Locate the lines of the listing below that hold "screenshot", then copy each of them.
_ _ _ _
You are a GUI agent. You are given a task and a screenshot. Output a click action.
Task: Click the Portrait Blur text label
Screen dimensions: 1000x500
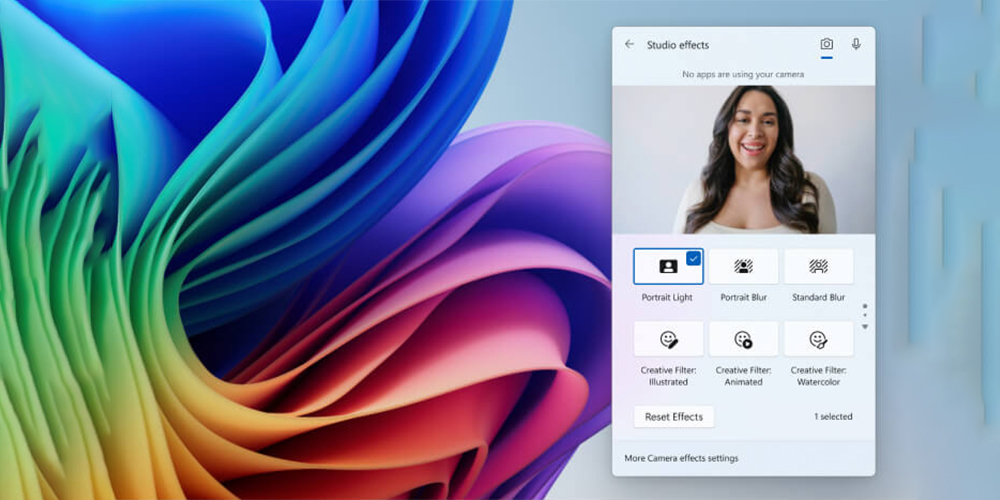tap(743, 298)
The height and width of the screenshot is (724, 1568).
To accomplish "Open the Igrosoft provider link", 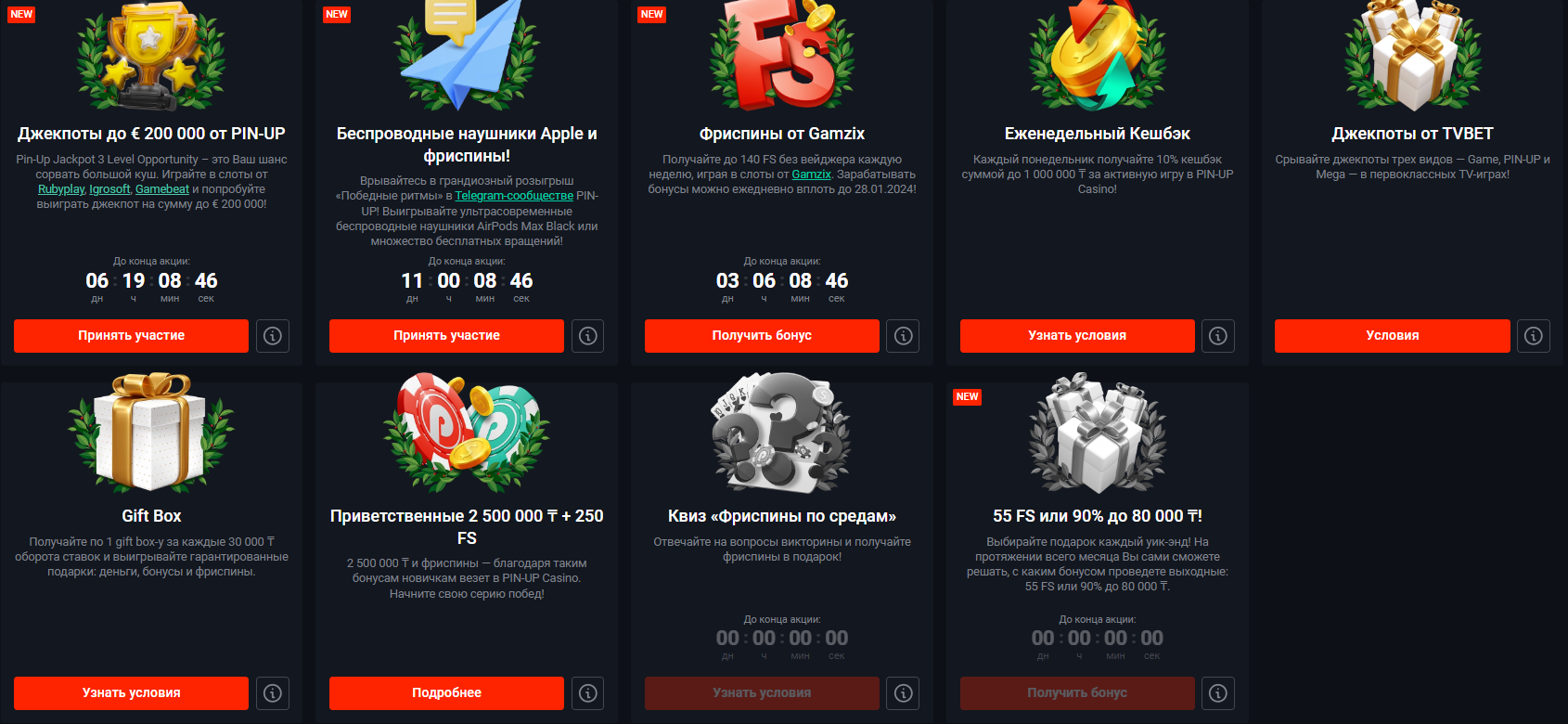I will point(109,189).
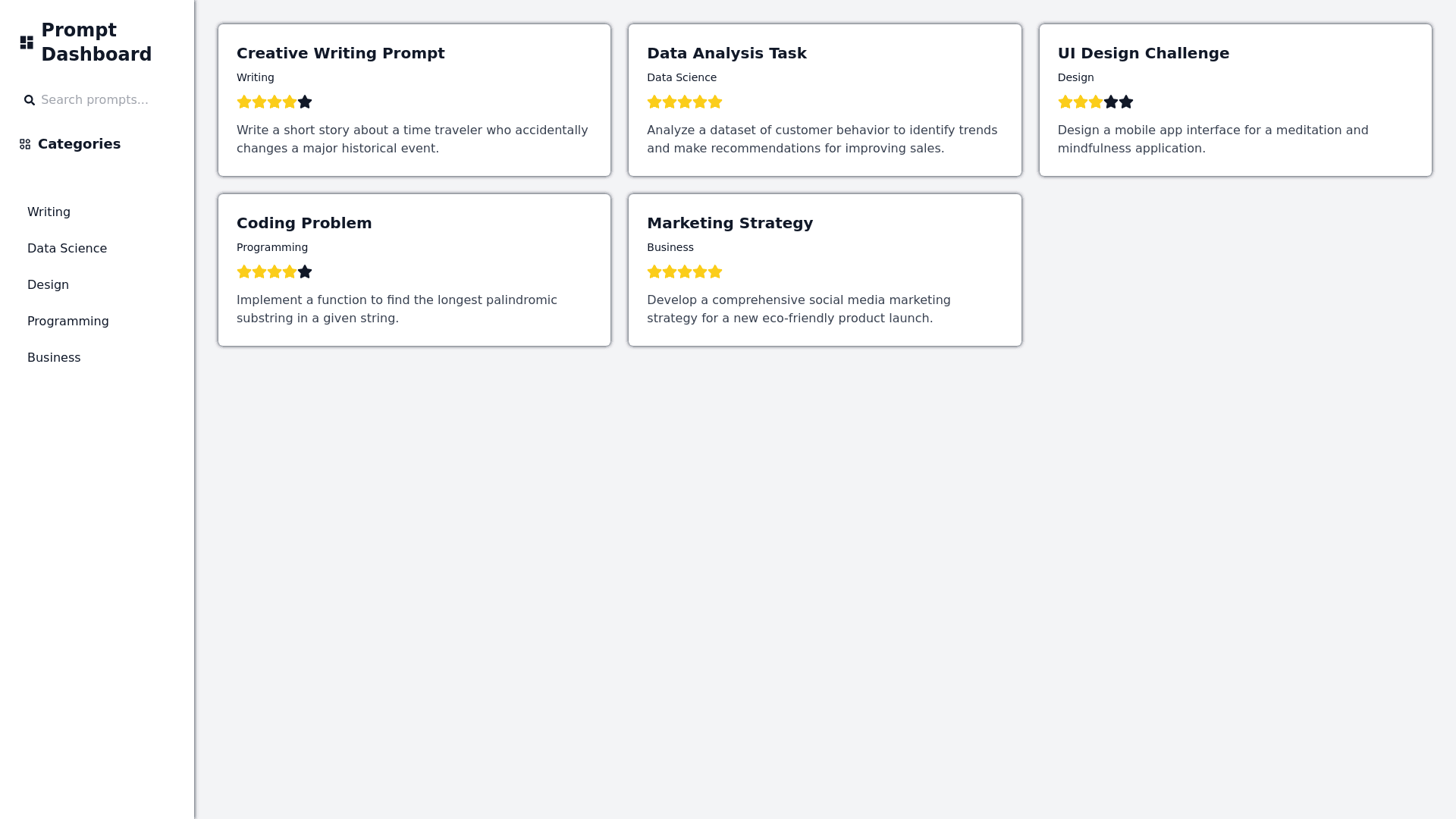Filter by Data Science category
Image resolution: width=1456 pixels, height=819 pixels.
click(67, 249)
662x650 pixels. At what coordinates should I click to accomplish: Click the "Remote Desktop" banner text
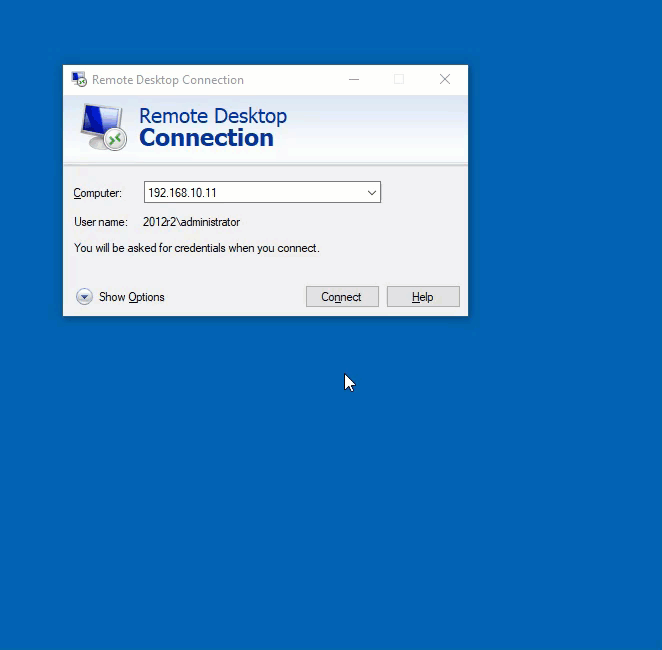[212, 116]
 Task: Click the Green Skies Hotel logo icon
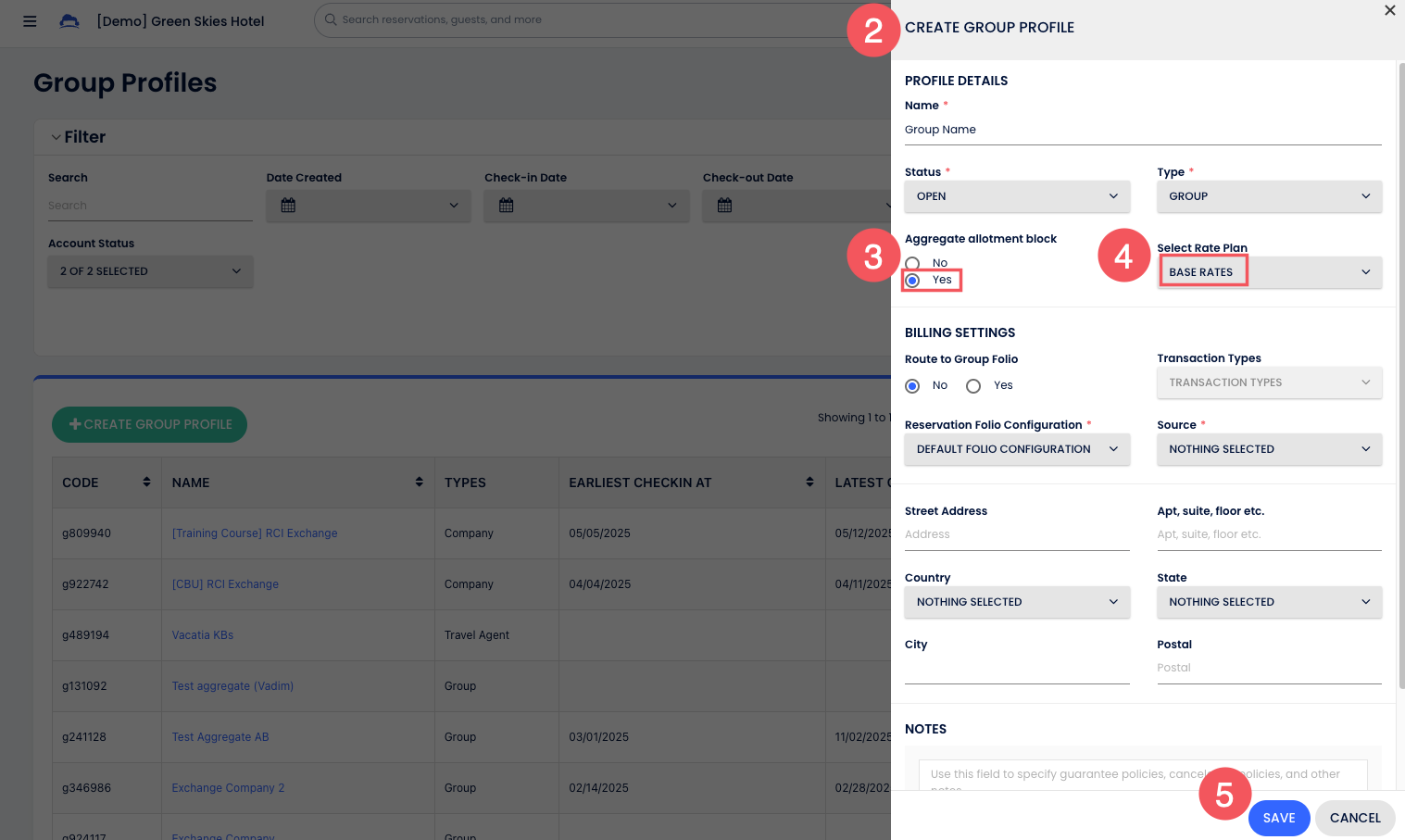click(x=69, y=21)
_ _ _ _
→ **YOUR RESPONSE**
You are a GUI agent. You are given a task and a screenshot. Output a click action.
The height and width of the screenshot is (724, 1568).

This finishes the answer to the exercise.